My question, Speaker, to Deputy Prime Minister Lawrence Wong is: bottom line, whether the expected overall deficit of $5 billion in FY2021 and the deficit of $3 billion in FY2022 will actually materialise in light of the strong revenue growth.
Mr Lawrence Wong: Sir, it is still too early to tell. For FY2022, for example, these are still early days and there will be revenue fluctuations from month to month as well as expenditure fluctuations from month to month. These things are not – you cannot just project a straight line every month and assume that it is a constant trajectory. So, we will continue to monitor closely.
Our aim is not to accumulate a surplus. Let us be very clear about this. Our aim is to run a balanced budget over the medium term. That is our consistent fiscal policy. And should there be revenue upsides, I think that is a plus for us because if the economy does better than we had projected, we should take comfort that we are in such a situation rather than the reverse situation.
At the same time, if the economic situation worsens, as we have said, we will be prepared to do more to support and help Singaporeans. We are monitoring this very closely. We are looking at Singaporeans' income growth across all the different segments and comparing with the higher inflation that they are experiencing to see where the gap is, after taking into consideration the transfers and help measures that we have provided.
And if there is indeed still a gap, if there are still groups in Singapore facing pressures, then, we will certainly consider doing more to help them cope with this difficult period.

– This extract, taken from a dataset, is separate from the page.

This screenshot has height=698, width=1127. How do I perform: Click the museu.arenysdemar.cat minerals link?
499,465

Mr Speaker: Assoc Prof Jamus Lim.
Assoc Prof Jamus Jerome Lim (Sengkang): Mr Speaker, if I may reiterate the second part of my original Parliamentary Question (PQ), the issue, which Minister Lawrence Wong has suggested is that, the distribution of real income growth and the impact that inflation has on real income growth for different quintiles of the income distribution is different. There has been a larger-than-expected erosion of real wages expected by the very poorest. And, so, it makes sense, I would argue, for this group to have a GSTV payout adjusted accordingly, unless perhaps the Minister has identified that it is still the case that the five years of frozen GST is still the case because of higher inflation.

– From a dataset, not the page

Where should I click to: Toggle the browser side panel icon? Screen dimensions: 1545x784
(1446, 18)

And if I may follow with a second supplementary question, I wonder if MOF has actually performed studies to ascertain that the PWM payouts for this group will more than actually offset real income losses that they have already incurred as a result of inflation.
Mr Lawrence Wong: Sir, that was exactly the point I was making just now in my reply, which is that we are looking and monitoring very closely at income growth of the different segments of society, taking into consideration the rollout of PWM, Workfare and all of these measures; and then looking at how higher inflation is impacting each of these segments. We fully understand that higher inflation disproportionately impacts the lower-income groups. Which is why our measures have already taken that into consideration and we give a lot more help to the low-income groups, both in our Assurance Package as well as in the cost of living package which we designed and rolled out in June this year.
After taking all into consideration, we are monitoring, we are looking at the latest figures. And as I mentioned just now, if there is still a gap that some groups face, in terms of difficulties coping with higher inflation, even after taking into account all the different packages and measures, we will certainly consider doing more to help these families cope through these challenging times.